There’s more interest than ever in trading cattle. On May 2, open positions in CME Group’s live cattle futures contract stood at a record 431,718. It was the eighth consecutive record day for a contract that launched in 1964. In fact, the top ten all-time open interest days came in April. A few factors combined to give the market its most active trading month ever.
Cattle herds in the United States are expanding. The expansion began in late 2013 into 2014 and, depending on what USDA Cattle on Feed reports say over 2017, this period will be the longest expansion of the cattle herd since the 1990’s. At the same time, the U.S. hog herd and poultry production are also increasing, adding to the available meat supplies for the U.S. consumer. As we entered 2017, expectations were for a near record meat production for the year and this kept buyers of beef and pork, restaurants or grocery stores, on a hand to mouth basis by buying only what they need for immediate supplies expecting prices to move lower as the year progresses.
All of this might suggest that prices are trending down. But both live and feeder cattle have seen prices move upward, with live cattle up more than 20 percent since the start of the year. Why is this, and who’s trading?
For starters, export markets have been robust to start the year with increased exports to Asia, Canada and Mexico that surprised the marketplace. U.S. beef exports overall were up 20 percent through the first two months of the year. Australia, which is a major competitor for U.S. beef in Asia, is in the process of rebuilding their herds, which has kept their beef production reduced from the past several years and allowed U.S. beef to be price competitive on the world stage. As prices began to rally, managed money buying increased. Trading from commodity index investors increased as well when indexes added to their livestock holdings to start the year. As these prices moved higher, producers began to hedge their production at breakeven to positive margins. We now have one of the largest commercial hedge positions since the large rally of 2014. These factors contributed to the large open interest increase and all-time record levels from this week in both Live Cattle and Feeder Cattle.

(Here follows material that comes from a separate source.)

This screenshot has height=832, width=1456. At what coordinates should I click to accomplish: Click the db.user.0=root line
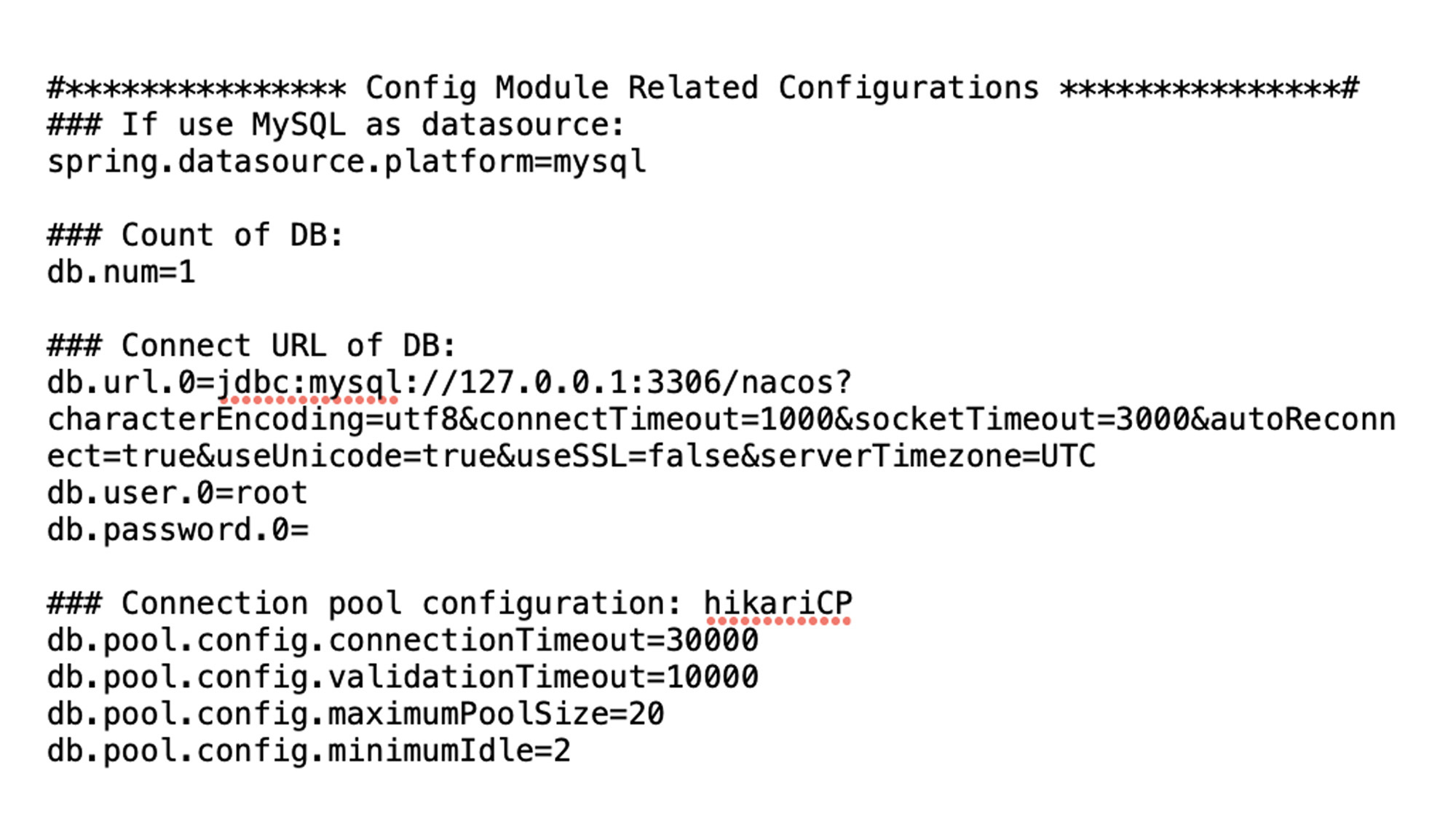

A major factor through the remainder of the year will be if U.S. exports remain strong, and watching whether a deal with China to end their ban on U.S. beef might actually happen. Feeder cattle placements indicate that supplies of cattle will increase into the summer but producers continue to do a stellar job of marketing cattle early and thus pulling supplies forward, easing that impact of increasing supplies. Domestically, grilling season is approaching and if early signs are an indication, demand for beef could remain high.